● What is expected: In the records that follow, find the line with "Where should I click to: Click resize"; from there, retype every line exactly through the line with "Task: Select the DHCP Relay entry", which also belongs to the answer.

● Records to process:
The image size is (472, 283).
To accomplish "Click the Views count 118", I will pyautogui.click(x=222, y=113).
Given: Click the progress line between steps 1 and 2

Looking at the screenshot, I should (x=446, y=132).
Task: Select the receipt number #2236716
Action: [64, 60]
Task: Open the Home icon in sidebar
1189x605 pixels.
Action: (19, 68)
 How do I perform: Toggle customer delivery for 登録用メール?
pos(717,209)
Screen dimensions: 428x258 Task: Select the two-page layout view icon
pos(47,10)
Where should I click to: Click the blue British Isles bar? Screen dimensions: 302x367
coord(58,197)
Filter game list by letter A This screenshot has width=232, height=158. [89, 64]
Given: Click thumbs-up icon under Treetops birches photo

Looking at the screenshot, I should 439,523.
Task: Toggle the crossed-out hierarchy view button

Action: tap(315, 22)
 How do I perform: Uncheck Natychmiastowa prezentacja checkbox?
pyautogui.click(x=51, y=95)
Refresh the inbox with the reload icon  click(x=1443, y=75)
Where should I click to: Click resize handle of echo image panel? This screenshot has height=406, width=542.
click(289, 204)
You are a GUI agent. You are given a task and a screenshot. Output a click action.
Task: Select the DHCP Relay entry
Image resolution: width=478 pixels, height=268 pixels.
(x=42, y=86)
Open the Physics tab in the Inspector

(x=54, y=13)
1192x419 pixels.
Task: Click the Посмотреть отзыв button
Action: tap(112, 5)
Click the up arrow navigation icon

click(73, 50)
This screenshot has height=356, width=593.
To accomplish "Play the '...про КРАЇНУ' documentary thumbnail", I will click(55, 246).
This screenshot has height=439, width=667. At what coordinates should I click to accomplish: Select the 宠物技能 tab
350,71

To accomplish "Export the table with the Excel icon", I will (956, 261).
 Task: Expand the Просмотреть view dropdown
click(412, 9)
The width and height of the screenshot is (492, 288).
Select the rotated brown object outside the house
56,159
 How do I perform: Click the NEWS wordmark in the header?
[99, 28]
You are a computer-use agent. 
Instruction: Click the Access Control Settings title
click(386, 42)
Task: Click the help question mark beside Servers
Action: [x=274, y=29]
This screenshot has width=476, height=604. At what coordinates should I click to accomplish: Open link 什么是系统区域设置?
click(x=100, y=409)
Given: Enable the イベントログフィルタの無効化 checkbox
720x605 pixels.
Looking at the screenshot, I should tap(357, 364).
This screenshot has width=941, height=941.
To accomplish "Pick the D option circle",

● Your solution:
Where should I click to: Click resize handle of echo image panel? This screenshot has height=406, width=542.
click(289, 204)
You are a GUI agent. You are given a task and a screenshot. Output a click action.
Task: Select the DHCP Relay entry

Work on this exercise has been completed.